Given passage:

Greetings from the shores of the Adriatic!

I skipped last month’s newsletter. It was September. I was hot, tired, and moving around a lot. There were also sand fleas involved. Lots of sand fleas. They drained me of a substantial amount of blood. I lost count of the bites. 50+ is a conservative estimate.

Maybe it was a combination of the heat and the antihistamines or maybe I have a lazy streak a mile wide, but whatever the reason, I made no headway on my most recent Singleton novella. Tentatively titled Hot Buttered Zombies, this thing has been in the works for about six months. Somewhere between the setup and zombie slaughter crescendo, I lost steam.

Maybe you can help. Or maybe it will just help to get this beginning out there. Or maybe I should move on to another of the many stories I have in the works. Anyway, here’s a snippet.

Activity: In the newsletter excerpt, what is the tentative title of the Singleton novella?

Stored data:
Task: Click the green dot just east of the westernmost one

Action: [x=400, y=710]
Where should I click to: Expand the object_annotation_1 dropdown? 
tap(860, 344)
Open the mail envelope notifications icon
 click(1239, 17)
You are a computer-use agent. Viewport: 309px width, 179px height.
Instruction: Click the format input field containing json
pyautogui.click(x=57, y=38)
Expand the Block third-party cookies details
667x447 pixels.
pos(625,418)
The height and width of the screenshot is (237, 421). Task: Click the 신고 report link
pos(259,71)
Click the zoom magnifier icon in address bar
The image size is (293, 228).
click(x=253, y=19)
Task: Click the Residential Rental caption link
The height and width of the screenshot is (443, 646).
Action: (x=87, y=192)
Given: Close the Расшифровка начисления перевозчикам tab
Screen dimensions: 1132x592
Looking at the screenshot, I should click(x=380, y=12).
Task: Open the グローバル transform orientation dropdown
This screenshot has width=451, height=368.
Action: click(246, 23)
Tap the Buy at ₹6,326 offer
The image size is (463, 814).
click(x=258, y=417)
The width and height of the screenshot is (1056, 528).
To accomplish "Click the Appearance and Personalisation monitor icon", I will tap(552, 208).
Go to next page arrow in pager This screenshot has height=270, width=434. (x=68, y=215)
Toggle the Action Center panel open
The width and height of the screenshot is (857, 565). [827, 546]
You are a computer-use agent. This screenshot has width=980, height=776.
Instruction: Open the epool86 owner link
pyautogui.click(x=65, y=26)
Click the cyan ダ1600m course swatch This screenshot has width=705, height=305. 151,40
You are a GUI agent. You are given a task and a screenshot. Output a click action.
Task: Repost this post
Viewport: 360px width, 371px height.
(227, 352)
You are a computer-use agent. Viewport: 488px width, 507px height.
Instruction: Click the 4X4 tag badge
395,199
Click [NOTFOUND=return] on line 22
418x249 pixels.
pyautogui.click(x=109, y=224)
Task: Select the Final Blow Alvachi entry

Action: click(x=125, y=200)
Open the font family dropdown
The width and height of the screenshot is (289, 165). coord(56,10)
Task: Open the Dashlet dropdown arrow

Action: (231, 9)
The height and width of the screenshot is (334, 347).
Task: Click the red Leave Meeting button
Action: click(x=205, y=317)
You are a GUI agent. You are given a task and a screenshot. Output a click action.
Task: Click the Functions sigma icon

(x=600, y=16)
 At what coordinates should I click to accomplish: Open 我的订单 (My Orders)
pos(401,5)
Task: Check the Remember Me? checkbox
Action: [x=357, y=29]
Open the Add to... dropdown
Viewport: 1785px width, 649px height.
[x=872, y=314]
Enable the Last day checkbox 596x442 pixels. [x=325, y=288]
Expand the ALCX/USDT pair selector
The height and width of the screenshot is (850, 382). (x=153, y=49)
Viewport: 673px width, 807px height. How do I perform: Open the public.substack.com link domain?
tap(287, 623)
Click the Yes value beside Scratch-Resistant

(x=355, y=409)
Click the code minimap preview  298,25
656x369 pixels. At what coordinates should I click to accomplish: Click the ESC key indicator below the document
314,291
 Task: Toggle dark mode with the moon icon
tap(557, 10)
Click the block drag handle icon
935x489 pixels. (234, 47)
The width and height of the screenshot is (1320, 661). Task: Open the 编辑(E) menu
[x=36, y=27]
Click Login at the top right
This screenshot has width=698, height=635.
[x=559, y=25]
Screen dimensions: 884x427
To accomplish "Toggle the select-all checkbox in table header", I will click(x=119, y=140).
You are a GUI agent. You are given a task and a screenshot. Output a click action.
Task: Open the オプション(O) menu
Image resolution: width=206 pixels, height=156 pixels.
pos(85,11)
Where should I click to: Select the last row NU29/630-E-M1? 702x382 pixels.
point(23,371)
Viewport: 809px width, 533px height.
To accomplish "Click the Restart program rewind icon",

Your solution: Hot Buttered Zombies